Ces salariés aidants doivent aussi penser à eux. C’est le sens de l’action de l’association Vers l’Essentiel qui propose des ateliers de ressources aux aidants. « Accepter ses limites, c’est se respecter. Il ne faut pas s’oublier pour bien aider les autres », raconte Josiane Gonard, qui se présente comme accompagnatrice en relation d’aide avec Muriel Bricaud laquelle apporte des précisions sur les ateliers proposés dans lesquels les participants vivent une succession d’expériences guidées : « Nous mettons l’éclairage sur « l’être » plutôt que « le faire » en transmettant des « clefs-ressources » destinées à enrichir la qualité de relation, de soi à soi, puis de soi à l’autre ».

  • Pour une alternative au contentieux
La souffrance au travail s’explique souvent par une mauvaise organisation du travail et se traduit par des relations interpersonnelles conflictuelles.
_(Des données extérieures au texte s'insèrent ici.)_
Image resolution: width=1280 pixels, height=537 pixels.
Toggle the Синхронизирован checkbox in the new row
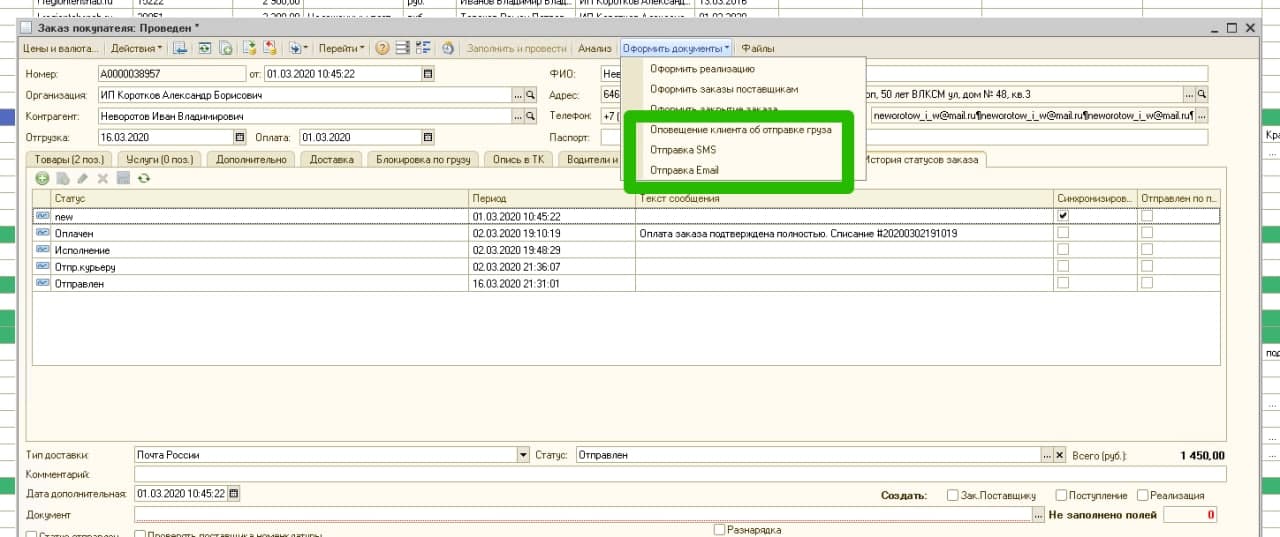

Face à ces situations, la médiation paraît être une solution pour éviter d’en arriver à un contentieux au tribunal après une phase d’évitement par l’absentéisme.
 
« J’ai pu percevoir l’insatisfaction et le désarroi de certains justiciables face aux décisions judiciaires qui arrivent parfois bien tardivement après les faits et qui sont rarement totalement satisfaisantes même pour la partie qui gagne. » « On peut trouver des solutions que l’on n’aurait jamais pu imaginer mais personne ne peut obliger deux individus à dialoguer. En aidant les gens à rétablir le dialogue, sans leur proposer la moindre solution, en leur permettant de chercher à mieux se comprendre réciproquement dans un contexte conflictuel, sans jamais donner ni son point de vue ni ses conseils, le médiateur permet le plus souvent aux concernés de dépasser le conflit, de poursuivre leur relation, de travailler de nouveau dans de bonnes conditions ou de décider de quitter son emploi la tête haute », rapporte Françoise Maréchal-Thieullent, avocate chez Lawcean et médiatrice. Et celle-ci d’ajouter : « j’ai pu percevoir l’insatisfaction et le désarroi de certains justiciables face aux décisions judiciaires qui arrivent parfois bien tardivement après les faits et qui sont rarement totalement satisfaisantes même pour la partie qui « gagne » ». Reste que la médiation n’est pas un remède miracle. C’est une approche difficile qui requiert une intelligence émotionnelle dans un contexte conflictuel affectif parfois intense. L’impartialité dont doit faire preuve le médiateur ne s’improvise pas, elle s’apprend. Ancien cadre dirigeant, Georges Potriquet est devenu médiateur après une formation au CNAM. Selon lui, « il est facile de se déclarer neutre, c’est autrement plus difficile à faire partager. Dans ma pratique, je fais, si nécessaire, intervenir dans le tour de table les gens qui, sans être eux-mêmes directement impliqués dans le conflit, se trouvent en périphérie. Les acteurs situés à proximité d’un conflit peuvent en effet participer, selon les cas, à la montée du conflit (l’escalade), soit à la désescalade et à la co-construction de la solution recherchée en médiation ». Rien d’anormal à ce que les relations entre les salariés soient émaillées de désaccords et d’oppositions. Encore faut-il pouvoir en parler dans un cadre apaisé. L’essentiel, rappelle Françoise Maréchal-Thieullent, est que « l’on puisse encore compter sur l’autre malgré la dispute ».